━━━━━ Given records

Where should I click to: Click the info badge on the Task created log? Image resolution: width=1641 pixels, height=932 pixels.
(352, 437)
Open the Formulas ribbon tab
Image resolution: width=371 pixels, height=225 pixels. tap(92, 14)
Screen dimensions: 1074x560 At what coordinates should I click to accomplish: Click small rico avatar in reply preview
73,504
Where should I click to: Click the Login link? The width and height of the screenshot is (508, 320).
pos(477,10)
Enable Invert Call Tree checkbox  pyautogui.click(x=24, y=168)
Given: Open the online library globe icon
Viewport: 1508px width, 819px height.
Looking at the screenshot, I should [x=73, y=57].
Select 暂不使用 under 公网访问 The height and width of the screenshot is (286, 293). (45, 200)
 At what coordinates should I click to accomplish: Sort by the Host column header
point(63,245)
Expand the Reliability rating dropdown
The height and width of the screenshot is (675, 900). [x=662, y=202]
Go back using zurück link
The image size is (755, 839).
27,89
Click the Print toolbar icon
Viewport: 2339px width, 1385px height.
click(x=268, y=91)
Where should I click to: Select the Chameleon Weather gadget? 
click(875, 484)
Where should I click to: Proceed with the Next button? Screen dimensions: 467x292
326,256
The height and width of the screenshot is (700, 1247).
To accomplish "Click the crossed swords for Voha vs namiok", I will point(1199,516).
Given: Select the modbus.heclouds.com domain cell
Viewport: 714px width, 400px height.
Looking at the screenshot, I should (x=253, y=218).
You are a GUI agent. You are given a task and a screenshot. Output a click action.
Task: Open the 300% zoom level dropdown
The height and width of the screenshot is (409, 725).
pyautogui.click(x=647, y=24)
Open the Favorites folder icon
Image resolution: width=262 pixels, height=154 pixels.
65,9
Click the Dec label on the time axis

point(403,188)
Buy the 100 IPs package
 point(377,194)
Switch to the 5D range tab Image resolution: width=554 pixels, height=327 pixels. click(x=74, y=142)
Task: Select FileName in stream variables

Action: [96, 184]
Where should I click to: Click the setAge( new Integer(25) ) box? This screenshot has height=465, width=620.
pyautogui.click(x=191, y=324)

━━━━━━━━━━

[Given request]
Swap every occurrence of "Where should I click to" in the records above for "Where do I click to", and leave everything else unchanged.

[Complete answer]
Where do I click to: Click the info badge on the Task created log? Image resolution: width=1641 pixels, height=932 pixels.
(352, 437)
Open the Formulas ribbon tab
Image resolution: width=371 pixels, height=225 pixels. tap(92, 14)
Screen dimensions: 1074x560 At what coordinates should I click to accomplish: Click small rico avatar in reply preview
73,504
Where do I click to: Click the Login link? The width and height of the screenshot is (508, 320).
pos(477,10)
Enable Invert Call Tree checkbox  pyautogui.click(x=24, y=168)
Given: Open the online library globe icon
Viewport: 1508px width, 819px height.
Looking at the screenshot, I should [x=73, y=57].
Select 暂不使用 under 公网访问 The height and width of the screenshot is (286, 293). (45, 200)
 At what coordinates should I click to accomplish: Sort by the Host column header
point(63,245)
Expand the Reliability rating dropdown
The height and width of the screenshot is (675, 900). [x=662, y=202]
Go back using zurück link
The image size is (755, 839).
27,89
Click the Print toolbar icon
Viewport: 2339px width, 1385px height.
click(x=268, y=91)
Where do I click to: Select the Chameleon Weather gadget? 
click(875, 484)
Where do I click to: Proceed with the Next button? Screen dimensions: 467x292
326,256
The height and width of the screenshot is (700, 1247).
To accomplish "Click the crossed swords for Voha vs namiok", I will point(1199,516).
Given: Select the modbus.heclouds.com domain cell
Viewport: 714px width, 400px height.
Looking at the screenshot, I should (x=253, y=218).
You are a GUI agent. You are given a task and a screenshot. Output a click action.
Task: Open the 300% zoom level dropdown
The height and width of the screenshot is (409, 725).
pyautogui.click(x=647, y=24)
Open the Favorites folder icon
Image resolution: width=262 pixels, height=154 pixels.
65,9
Click the Dec label on the time axis

point(403,188)
Buy the 100 IPs package
 point(377,194)
Switch to the 5D range tab Image resolution: width=554 pixels, height=327 pixels. click(x=74, y=142)
Task: Select FileName in stream variables

Action: [96, 184]
Where do I click to: Click the setAge( new Integer(25) ) box? This screenshot has height=465, width=620.
pyautogui.click(x=191, y=324)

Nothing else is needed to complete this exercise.